Document segment
'''

Section 180 of the Companies Act, 2013 corresponds to section
293 of the companies Act, 1956. Section 293 of the Companies Act, 1956 was applicable only to public
companies i.e. private limited companies were exempted from this requirement
and therefore they could borrow any sums of money up to any limit without the
need of seeking any approval from the members of the company. Now, Section 180
is applicable to all companies i.e. public as
well as private. So now onwards even
private companies have to seek the approval of their members if they are
intending to borrow monies in excess of their paid up share capital and free
reserves.
According to
section 180(1)(c) –
The Board of directors of a company shall exercise the following power
only with the consent of the company by a Special Resolution (SR):
Borrowing of money if –
Money already borrowed, together with moneys proposed to be
borrowed will exceed the aggregate of paid-up share capital and free
reserves
*
‘Temporary
loans’ obtained from company’s bankers in the ordinary course of business are not considered
as borrowings.

'''

Written problem 1
From the note on Section 180 borrowing powers, list every statutory section it cites, together with its Act where the note gives one.
Written problem 2
Continue the note on Section 180 borrowing powers from its last line.

Source material
'''

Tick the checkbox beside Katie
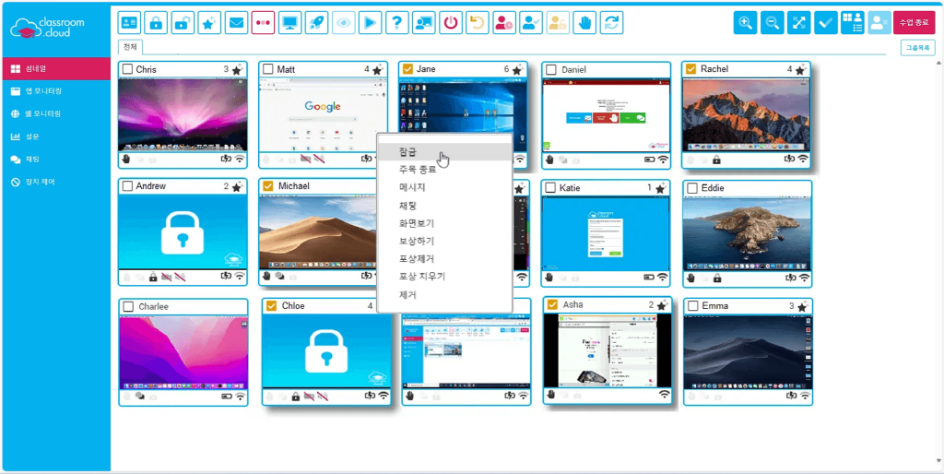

'''

Output 1
Section 180 of the Companies Act, 2013
Section 293 of the Companies Act, 1956
Section 180(1)(c)

Output 2
*
‘Temporary
loans’ means:
-
loans repayable
on demand; or
-
loans repayable within 6 months of the date of the loan.
*
However,
‘temporary loans’ does not include loans raised for financing capital
expenditure.
*
If the Board
borrows money in excess of the limits imposed under section 180(1)(c)
of the Companies
Act, 2013 shall not be valid and effectual against the company, unless the
lender proves that –
(a) he lent the
money in good faith; and
(b) he lent the
money without having any knowledge that the limit imposed under section 180(1)(c) of the Companies Act, 2013 had
been exceeded.
*
SR passed by the
members shall specify the total amount upto which moneys may be borrowed by the
Board.
*
If SR passed by
the members does not specify the maximum amount which can be borrowed by the
Board, SR shall be void.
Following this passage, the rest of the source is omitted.